前言
目前我们的业务需要多个spark job串行一起执行,每个spark job所需的参数配置各不相同;之所以分开多个spark job,是我们想保留每个任务独立执行的能力,提供独立的服务能力,又想在任务需要时,将多个任务作为一个执行链条串行执行;这里主要介绍我在任务串行时想通过创建多个spark context来实现不同参数配置的实践,资源管理是yarn。
实验过程
测试代码
SparkSession sparkSession = SparkSession.builder()//.master("local[1]")
.config("spark.driver.allowMultipleContexts", true)
.config("spark.executor.cores", 4)
.appName("Java Spark SQL basic example").getOrCreate();
sparkSession.sparkContext().stop();
SparkSession newSession = sparkSession.newSession();
newSession.conf().set("spark.executor.cores","2");
sparkSession.setDefaultSession(newSession);
结果:
[2018-07-11 09:39:29.879] [ERROR] [main] [org.apache.spark.deploy.yarn.ApplicationMaster] >>> Uncaught exception:
org.apache.spark.SparkException: Exception thrown in awaitResult:
at org.apache.spark.util.ThreadUtils$.awaitResult(ThreadUtils.scala:194)

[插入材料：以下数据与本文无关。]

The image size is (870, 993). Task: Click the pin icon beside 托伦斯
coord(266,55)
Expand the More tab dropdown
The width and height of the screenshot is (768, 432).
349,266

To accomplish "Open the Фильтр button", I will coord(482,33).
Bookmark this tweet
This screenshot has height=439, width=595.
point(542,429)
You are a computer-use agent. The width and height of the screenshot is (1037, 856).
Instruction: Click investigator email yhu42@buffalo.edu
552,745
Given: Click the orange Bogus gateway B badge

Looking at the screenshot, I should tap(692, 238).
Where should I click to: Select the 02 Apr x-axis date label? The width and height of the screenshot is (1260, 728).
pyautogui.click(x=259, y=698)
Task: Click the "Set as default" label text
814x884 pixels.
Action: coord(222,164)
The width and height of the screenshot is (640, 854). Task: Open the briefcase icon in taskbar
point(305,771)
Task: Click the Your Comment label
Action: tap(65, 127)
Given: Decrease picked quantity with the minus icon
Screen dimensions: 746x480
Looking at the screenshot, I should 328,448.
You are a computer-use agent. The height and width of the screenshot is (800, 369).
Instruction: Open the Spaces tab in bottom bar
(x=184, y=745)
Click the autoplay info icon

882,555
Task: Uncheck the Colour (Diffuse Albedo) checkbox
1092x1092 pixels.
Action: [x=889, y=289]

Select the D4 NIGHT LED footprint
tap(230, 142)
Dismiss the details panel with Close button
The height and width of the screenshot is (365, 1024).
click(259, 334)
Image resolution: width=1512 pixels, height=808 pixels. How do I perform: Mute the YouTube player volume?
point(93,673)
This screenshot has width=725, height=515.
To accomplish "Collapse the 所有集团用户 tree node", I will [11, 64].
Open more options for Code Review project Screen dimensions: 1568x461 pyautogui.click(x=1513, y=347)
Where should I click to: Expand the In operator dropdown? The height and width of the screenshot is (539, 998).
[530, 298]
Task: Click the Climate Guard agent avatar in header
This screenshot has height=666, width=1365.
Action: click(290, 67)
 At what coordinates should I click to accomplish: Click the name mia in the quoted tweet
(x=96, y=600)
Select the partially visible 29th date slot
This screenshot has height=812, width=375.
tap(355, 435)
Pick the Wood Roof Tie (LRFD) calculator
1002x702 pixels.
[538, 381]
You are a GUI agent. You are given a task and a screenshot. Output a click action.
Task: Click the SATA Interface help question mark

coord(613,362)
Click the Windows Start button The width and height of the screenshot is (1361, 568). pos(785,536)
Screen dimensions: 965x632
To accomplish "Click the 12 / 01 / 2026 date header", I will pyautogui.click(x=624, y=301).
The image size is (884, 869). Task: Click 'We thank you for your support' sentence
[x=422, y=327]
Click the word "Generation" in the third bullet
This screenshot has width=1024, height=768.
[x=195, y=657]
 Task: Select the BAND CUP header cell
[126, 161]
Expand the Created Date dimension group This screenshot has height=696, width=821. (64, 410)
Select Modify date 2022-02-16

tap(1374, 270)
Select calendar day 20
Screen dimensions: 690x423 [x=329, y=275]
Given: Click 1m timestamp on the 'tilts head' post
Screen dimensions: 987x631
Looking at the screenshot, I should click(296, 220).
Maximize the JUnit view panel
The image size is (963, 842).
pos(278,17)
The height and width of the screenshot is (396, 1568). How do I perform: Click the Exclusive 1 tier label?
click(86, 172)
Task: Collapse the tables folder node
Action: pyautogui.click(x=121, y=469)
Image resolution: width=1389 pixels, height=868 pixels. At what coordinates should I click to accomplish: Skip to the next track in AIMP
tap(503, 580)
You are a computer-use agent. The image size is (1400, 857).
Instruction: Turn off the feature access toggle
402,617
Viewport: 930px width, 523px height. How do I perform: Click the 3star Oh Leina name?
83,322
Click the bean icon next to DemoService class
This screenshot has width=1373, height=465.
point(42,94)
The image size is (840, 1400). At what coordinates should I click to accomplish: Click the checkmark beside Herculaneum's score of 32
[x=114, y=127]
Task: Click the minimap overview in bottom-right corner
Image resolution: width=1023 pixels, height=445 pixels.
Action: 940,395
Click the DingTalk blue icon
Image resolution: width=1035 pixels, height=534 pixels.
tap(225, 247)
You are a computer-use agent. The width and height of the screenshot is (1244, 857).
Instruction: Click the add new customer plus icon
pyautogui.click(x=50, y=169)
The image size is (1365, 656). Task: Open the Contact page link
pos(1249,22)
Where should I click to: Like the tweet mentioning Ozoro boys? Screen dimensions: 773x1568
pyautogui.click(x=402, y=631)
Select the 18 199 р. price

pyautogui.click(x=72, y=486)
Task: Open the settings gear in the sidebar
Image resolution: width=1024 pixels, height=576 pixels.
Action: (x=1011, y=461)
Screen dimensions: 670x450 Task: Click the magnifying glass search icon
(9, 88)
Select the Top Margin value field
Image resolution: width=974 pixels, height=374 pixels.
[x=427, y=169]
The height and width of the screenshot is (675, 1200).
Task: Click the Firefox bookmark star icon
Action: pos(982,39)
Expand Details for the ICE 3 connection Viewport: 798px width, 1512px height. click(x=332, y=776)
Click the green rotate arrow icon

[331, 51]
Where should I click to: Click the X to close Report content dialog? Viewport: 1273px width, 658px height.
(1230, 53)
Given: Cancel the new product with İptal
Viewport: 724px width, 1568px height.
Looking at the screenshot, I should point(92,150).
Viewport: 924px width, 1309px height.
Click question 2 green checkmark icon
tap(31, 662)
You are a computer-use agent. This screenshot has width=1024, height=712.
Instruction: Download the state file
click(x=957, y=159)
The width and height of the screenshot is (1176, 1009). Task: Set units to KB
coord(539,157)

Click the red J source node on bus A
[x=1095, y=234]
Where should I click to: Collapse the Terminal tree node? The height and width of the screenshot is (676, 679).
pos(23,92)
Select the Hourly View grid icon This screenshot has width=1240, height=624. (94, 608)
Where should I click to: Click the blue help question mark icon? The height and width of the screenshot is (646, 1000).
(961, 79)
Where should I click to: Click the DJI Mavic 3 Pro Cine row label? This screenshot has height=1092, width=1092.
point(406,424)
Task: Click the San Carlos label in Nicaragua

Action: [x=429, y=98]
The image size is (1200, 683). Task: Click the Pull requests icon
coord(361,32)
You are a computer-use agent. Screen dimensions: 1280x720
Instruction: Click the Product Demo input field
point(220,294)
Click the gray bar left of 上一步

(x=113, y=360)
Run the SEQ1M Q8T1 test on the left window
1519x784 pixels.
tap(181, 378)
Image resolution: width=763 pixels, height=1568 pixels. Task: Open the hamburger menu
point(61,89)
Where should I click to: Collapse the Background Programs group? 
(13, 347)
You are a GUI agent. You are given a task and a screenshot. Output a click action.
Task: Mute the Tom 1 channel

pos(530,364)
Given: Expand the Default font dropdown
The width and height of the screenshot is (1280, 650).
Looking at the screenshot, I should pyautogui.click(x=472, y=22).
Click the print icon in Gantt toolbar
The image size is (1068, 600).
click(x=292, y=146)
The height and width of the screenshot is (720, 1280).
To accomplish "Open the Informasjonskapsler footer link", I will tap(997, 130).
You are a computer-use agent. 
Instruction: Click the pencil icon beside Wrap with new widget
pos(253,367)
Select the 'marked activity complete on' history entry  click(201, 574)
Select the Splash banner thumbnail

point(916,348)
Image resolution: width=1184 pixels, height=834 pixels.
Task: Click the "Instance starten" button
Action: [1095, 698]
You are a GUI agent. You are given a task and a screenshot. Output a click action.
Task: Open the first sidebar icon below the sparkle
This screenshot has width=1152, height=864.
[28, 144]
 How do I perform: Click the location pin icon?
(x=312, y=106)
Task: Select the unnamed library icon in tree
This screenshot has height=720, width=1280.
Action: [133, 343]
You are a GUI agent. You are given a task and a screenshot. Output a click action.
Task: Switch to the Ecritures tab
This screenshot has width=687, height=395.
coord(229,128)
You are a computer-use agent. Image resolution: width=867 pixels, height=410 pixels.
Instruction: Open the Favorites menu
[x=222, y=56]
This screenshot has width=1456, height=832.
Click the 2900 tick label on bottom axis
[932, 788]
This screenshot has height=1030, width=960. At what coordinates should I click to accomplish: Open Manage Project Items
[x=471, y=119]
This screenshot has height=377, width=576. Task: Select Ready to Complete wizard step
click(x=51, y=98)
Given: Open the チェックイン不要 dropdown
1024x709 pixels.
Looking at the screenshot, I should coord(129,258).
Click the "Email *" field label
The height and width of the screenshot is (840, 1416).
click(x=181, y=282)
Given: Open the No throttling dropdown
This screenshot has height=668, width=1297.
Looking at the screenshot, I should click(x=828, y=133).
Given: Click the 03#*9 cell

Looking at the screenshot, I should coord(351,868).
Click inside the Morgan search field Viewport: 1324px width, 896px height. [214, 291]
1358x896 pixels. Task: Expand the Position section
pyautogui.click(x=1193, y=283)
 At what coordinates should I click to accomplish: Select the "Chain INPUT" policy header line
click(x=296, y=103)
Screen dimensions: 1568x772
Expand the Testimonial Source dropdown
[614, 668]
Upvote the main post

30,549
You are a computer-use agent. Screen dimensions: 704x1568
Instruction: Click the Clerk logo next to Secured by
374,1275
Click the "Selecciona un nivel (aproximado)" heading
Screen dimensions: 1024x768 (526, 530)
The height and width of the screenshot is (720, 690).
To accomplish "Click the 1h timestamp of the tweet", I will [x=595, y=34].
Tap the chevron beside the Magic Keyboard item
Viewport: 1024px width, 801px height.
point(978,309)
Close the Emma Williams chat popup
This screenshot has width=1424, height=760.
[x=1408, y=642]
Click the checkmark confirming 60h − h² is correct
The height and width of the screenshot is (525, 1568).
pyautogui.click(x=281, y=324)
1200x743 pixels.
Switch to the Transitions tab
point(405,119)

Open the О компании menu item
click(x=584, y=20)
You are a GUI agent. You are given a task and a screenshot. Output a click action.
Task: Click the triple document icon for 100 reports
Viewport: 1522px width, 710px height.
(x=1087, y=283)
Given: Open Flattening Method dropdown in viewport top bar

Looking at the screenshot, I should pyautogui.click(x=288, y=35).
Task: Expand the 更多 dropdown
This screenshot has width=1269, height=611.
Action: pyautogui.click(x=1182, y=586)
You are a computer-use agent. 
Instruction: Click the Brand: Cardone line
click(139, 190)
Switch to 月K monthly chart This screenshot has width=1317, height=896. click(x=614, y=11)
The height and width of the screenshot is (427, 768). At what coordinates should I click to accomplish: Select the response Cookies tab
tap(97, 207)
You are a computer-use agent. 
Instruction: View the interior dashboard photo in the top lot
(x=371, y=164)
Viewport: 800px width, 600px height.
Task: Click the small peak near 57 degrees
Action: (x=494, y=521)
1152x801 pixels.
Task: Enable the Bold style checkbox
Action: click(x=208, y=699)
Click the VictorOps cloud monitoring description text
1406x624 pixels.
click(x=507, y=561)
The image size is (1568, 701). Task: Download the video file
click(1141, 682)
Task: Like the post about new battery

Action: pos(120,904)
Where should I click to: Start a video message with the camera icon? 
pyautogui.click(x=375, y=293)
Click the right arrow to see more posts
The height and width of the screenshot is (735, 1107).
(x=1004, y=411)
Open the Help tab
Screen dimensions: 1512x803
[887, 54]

at org.apache.spark.deploy.yarn.ApplicationMaster.runDriver(ApplicationMaster.scala:401)
at org.apache.spark.deploy.yarn.ApplicationMaster.run(ApplicationMaster.scala:254)
at org.apache.spark.deploy.yarn.ApplicationMaster$$anonfun$main$1.apply$mcV$sp(ApplicationMaster.scala:766)
at org.apache.spark.deploy.SparkHadoopUtil$$anon$1.run(SparkHadoopUtil.scala:67)
at org.apache.spark.deploy.SparkHadoopUtil$$anon$1.run(SparkHadoopUtil.scala:66)
at java.security.AccessController.doPrivileged(Native Method)
at javax.security.auth.Subject.doAs(Subject.java:422)
at org.apache.hadoop.security.UserGroupInformation.doAs(UserGroupInformation.java:1548)
at org.apache.spark.deploy.SparkHadoopUtil.runAsSparkUser(SparkHadoopUtil.scala:66)
at org.apache.spark.deploy.yarn.ApplicationMaster$.main(ApplicationMaster.scala:764)
at org.apache.spark.deploy.yarn.ApplicationMaster.main(ApplicationMaster.scala)
Caused by: java.lang.IllegalStateException: SparkContext has been shutdown
at org.apache.spark.SparkContext.runJob(SparkContext.scala:1910)
at org.apache.spark.SparkContext.runJob(SparkContext.scala:1931)
at org.apache.spark.SparkContext.runJob(SparkContext.scala:1944)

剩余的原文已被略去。